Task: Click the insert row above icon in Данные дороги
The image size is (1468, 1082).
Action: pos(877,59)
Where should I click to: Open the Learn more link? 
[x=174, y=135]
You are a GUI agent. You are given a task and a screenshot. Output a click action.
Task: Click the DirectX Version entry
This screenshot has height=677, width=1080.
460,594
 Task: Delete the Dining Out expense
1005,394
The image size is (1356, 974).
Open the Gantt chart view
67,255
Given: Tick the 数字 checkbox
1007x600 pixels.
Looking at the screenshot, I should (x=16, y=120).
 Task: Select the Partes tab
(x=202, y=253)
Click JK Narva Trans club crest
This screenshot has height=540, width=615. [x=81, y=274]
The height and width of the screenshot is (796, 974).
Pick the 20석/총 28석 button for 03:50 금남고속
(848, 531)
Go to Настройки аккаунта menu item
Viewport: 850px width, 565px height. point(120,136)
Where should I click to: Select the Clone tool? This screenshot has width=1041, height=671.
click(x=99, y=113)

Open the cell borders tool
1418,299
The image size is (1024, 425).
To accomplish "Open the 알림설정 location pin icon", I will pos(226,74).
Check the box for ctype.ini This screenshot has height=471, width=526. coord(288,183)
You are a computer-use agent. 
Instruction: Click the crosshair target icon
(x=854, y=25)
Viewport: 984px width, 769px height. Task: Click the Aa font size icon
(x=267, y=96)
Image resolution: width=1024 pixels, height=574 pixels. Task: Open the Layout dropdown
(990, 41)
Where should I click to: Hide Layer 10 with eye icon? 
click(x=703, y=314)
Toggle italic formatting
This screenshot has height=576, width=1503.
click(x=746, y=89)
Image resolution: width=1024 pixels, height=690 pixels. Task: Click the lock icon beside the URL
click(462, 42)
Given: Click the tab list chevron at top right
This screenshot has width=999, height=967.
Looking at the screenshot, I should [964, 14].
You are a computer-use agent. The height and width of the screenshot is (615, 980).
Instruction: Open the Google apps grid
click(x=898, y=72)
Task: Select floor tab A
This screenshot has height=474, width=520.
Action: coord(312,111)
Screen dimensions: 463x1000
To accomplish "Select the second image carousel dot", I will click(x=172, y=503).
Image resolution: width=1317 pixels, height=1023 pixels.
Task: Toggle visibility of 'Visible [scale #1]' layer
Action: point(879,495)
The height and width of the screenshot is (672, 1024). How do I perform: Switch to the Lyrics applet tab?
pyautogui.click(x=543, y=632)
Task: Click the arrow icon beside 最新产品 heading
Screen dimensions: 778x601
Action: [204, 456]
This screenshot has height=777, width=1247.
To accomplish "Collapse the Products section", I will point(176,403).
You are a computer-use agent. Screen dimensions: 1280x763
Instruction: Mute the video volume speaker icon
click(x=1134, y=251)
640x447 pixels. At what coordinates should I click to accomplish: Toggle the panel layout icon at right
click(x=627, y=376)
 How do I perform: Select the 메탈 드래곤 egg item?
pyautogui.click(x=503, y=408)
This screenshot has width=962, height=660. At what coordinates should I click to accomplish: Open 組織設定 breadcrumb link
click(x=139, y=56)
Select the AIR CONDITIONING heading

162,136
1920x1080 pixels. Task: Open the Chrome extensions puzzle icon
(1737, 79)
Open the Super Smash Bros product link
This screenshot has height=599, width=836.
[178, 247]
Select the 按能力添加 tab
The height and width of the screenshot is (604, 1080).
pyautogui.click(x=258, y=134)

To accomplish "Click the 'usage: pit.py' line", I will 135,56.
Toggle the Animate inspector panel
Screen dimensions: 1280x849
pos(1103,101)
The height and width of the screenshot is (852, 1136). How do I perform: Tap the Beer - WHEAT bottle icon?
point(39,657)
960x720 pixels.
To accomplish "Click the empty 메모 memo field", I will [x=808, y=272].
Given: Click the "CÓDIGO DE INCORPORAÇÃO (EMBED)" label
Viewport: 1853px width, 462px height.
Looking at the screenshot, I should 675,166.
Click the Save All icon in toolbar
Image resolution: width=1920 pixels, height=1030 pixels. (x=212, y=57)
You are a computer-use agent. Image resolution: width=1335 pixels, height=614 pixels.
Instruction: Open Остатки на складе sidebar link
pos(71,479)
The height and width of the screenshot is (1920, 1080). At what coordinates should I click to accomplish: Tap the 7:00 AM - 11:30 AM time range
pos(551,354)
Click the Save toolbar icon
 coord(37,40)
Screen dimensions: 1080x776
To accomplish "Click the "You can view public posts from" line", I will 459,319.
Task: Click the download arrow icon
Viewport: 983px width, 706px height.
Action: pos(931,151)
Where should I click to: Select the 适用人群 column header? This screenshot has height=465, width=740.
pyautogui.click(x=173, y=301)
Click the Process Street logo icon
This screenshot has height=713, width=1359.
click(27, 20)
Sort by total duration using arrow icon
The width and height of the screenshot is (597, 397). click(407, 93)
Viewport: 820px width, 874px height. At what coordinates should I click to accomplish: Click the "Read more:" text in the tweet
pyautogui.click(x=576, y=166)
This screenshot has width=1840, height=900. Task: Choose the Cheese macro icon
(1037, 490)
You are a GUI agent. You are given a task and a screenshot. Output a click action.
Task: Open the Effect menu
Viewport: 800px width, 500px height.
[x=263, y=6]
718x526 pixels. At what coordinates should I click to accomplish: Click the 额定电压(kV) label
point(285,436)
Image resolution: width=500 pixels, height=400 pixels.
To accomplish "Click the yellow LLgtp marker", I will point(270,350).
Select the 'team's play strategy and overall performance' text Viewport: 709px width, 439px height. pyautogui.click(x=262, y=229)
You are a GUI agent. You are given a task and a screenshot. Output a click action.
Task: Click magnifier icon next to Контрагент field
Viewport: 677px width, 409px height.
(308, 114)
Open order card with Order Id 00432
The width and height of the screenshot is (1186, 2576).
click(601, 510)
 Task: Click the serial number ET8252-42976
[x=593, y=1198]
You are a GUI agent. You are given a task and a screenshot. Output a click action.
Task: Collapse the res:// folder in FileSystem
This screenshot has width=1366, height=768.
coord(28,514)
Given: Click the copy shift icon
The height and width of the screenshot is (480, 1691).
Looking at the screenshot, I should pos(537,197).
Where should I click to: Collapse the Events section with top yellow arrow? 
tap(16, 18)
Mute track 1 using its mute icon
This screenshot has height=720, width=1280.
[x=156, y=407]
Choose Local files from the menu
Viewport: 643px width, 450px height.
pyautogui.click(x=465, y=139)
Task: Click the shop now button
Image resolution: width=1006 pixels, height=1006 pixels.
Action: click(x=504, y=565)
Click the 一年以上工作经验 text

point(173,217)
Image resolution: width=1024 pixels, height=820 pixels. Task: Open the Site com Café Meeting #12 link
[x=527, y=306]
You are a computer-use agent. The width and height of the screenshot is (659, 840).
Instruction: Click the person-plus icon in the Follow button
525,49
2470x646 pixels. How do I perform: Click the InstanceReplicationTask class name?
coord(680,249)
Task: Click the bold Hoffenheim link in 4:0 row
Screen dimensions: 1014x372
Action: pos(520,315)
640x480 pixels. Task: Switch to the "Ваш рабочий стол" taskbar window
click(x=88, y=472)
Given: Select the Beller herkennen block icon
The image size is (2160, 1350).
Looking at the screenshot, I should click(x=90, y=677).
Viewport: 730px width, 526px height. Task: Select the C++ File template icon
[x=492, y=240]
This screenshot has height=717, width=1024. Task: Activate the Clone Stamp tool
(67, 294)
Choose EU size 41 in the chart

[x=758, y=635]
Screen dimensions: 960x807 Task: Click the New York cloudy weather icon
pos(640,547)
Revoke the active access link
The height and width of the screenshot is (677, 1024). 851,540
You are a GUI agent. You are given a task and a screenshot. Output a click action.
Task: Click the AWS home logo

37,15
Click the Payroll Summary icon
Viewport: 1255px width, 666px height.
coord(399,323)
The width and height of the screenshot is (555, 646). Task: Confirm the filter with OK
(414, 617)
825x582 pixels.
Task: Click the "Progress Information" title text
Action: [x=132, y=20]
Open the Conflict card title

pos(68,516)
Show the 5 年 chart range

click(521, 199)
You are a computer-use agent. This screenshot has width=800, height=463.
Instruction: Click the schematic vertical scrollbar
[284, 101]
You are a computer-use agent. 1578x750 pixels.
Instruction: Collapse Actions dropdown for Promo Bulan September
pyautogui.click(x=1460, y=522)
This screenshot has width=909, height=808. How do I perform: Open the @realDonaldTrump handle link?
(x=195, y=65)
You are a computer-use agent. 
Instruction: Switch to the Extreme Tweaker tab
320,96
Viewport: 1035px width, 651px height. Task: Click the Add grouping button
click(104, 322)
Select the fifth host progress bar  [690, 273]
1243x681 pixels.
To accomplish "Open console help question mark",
※
* **What is required**
Would you filter the entries above and keep each line that has the word "computer"?

* **Output of the exercise**
You are a computer-use agent. 
You are a computer-use agent. The height and width of the screenshot is (615, 980).
You are a computer-use agent. Screen dimensions: 1280x763
You are a computer-use agent. Image resolution: width=1335 pixels, height=614 pixels.
You are a computer-use agent. The width and height of the screenshot is (659, 840).
You are a computer-use agent. This screenshot has width=800, height=463.
You are a computer-use agent. 1578x750 pixels.
You are a computer-use agent. 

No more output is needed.